By sampling other mushroom-forming fungi for their selective ability to hyper-accumulate radioactivity, we can learn a great deal while helping the ecosystem recover. Not only will some mushroom species hyper-accumulate radioactive compounds, but research has also shown that some mycorrhizal fungi bind and sequester radioactive elements so they remain immobilized for extended periods of time. Surprisingly, we learned from the Chernobyl disaster some species of melanin-producing fungi thrive, feeding on concrete, within the highly radioactive environment of the damaged containment vessel. At Chernobyl, some fungi’s growth was stimulated by severe radiation, even when exposed to >1,000,000 rads !

The knowledge gained through this collaborative process would not only benefit the areas affected by the current crisis, but would also help with preparedness and future remediation responses.

How long would this remediation effort take? I have no clear idea but suggest this may require at least decades, probably centuries. However, a forested national park could emerge –The Nuclear Forest Recovery Zone – and eventually benefit future generations with its many ecological and cultural attributes. I do not know of any other practical remedy. I do know that we have an unprecedented opportunity to work together toward solutions that make sense.

For references, see the selected list below and please consult my latest book,

Mycelium Running: How Mushrooms Can Help Save the World (Ten Speed Press, Berkeley or www.fungi.com).

Utilizing search engines of the scientific literature will also reveal more corroborative references.

Paul Stamets
 

Selected Bibliography on Fungal Interactions with Radiation

Berreck, M. and K. Haselwandter, 2003. “Radiocesium Contamination of Wild-Growing Medicinal Mushrooms in Ukraine” International Journal of Medicinal Mushrooms 5:61-86.

Biello, D., 2007. “Do Fungi Eat Radiation?” Science News, May 23.

Epik, O., and G. Yaprak. 2003. “The mushrooms as bioindicators of radiocesium in forest ecosystem.” Proceedings of the Fifth General Conference of the Balkan Physical Union, Vrnjaãka Banja, Serbia and Montenegro, August 25-29.

Fomina.
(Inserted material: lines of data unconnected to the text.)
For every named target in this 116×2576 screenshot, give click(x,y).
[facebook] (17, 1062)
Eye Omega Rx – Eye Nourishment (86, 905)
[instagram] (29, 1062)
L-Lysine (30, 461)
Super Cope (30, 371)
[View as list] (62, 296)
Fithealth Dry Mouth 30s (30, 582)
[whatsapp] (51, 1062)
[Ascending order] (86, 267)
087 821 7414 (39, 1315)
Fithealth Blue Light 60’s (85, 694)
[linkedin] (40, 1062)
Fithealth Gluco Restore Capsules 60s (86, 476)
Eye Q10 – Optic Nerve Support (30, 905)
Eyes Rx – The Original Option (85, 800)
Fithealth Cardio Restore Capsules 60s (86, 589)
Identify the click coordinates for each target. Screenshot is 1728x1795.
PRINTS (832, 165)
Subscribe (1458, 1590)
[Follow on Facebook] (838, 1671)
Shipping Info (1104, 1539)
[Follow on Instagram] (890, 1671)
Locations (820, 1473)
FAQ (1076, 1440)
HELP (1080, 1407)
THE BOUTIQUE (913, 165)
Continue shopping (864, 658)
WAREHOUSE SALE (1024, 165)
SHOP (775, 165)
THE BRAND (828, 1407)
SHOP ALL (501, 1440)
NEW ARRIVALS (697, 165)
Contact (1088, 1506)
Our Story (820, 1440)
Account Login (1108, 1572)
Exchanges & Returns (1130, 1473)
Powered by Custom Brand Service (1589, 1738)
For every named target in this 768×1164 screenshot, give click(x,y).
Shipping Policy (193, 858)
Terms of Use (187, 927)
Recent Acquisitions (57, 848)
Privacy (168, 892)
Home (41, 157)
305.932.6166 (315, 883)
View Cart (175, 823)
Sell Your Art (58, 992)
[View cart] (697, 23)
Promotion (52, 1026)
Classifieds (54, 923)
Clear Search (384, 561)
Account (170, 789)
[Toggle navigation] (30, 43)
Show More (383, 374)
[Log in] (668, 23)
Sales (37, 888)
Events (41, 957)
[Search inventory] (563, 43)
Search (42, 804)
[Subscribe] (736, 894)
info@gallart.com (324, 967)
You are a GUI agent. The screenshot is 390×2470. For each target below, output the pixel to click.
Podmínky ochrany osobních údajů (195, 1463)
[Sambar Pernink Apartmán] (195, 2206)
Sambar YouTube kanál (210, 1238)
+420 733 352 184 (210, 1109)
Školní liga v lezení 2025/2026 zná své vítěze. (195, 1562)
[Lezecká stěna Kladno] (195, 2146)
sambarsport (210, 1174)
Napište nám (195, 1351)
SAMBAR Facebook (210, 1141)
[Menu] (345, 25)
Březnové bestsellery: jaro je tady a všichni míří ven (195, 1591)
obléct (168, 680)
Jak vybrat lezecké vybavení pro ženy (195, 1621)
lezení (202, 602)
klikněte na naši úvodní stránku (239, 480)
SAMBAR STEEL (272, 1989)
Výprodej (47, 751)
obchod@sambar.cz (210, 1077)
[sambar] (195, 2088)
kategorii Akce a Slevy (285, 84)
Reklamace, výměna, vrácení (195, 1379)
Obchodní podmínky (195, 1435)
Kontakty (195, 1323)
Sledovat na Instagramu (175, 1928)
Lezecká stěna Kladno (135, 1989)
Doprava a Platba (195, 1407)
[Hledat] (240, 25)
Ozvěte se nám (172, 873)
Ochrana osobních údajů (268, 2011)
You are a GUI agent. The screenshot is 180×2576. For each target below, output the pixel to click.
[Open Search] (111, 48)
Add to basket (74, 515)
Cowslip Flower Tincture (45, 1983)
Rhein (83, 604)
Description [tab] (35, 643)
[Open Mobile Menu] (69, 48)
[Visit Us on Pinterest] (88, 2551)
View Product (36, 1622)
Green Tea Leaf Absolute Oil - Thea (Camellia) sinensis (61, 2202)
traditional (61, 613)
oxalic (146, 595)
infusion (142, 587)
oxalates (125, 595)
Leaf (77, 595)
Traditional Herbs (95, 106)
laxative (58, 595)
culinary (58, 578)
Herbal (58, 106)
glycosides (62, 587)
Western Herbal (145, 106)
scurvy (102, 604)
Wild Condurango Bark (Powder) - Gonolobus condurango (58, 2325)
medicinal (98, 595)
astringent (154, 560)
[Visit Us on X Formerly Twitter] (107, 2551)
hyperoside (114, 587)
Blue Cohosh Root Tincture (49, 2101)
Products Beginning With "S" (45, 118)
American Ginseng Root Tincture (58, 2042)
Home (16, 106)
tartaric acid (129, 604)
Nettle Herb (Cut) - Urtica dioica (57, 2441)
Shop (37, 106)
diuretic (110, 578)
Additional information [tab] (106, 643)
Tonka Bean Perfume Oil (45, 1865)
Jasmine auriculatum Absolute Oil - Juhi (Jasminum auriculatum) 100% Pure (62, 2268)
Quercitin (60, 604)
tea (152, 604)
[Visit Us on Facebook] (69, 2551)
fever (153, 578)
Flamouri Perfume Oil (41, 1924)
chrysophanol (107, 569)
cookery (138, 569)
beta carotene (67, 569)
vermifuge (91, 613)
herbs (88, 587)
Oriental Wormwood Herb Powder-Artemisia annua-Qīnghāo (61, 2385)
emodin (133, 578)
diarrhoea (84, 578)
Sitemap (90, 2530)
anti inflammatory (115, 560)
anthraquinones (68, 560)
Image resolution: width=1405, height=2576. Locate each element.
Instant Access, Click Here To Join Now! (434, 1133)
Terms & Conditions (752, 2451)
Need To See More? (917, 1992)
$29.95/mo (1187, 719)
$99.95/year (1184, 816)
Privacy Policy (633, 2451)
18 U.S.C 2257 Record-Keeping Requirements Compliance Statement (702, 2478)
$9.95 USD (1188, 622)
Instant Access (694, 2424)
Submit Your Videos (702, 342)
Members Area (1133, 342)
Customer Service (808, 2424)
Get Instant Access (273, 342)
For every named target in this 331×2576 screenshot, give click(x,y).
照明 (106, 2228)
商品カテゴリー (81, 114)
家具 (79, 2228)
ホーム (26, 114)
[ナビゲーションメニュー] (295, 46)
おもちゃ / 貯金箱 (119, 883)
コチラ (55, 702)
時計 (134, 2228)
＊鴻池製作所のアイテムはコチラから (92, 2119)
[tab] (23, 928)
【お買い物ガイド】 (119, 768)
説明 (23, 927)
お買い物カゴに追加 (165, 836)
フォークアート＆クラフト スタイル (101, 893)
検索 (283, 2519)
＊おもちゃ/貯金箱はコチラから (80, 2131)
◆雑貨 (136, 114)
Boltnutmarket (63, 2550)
M., J. M. Charnock, S. Hillier, R. Alvarez, F. Livens, and G. M. Gadd, 2008. “Role of fungi in the biogeochemical fate of depleted uranium”. Current Biology, Volume 18, Issue 9, R375-R377, Elsevier Ltd.
(http://www.cell.com/current-biology/retrieve/pii/S0960982208003096)

Ekaterina D, R. Bryan, X. Huang, T. Moadel, A. D. Schweitzer, P.Aisen, J. D. Nosanchuk, A. Casadevall, 2007. “Ionizing Radiation Changes the Electronic Properties of Melanin and Enhances the Growth of Melanized Fungi”. PLoS One. (http://www.plosone.org/article/info%3Adoi%2F10.1371%2Fjournal.pone.0000457)

Gadd, G.M., ed., 2001. Fungi in Bioremediation. Cambridge University Press, Cambridge.

Gadd, G.M., ed., 2006. Fungi in Biogeochemical Cycles. Cambridge University Press, Cambridge.

Singh, H., 2006. Mycoremediation. John Wiley & Sons, Hoboken, New Jersey.

Stamets, Paul, 2005. Mycelium Running: How Mushrooms Can Help Save the World, Ten Speed Press, Berkeley, California.

Stijve, T. & M. Poretti, 1990. “Radioactivity in Mushrooms” Issue 28, vol 8, no. 3, pp. 5-9. Mushroom, The Journal, Moscow, Idaho.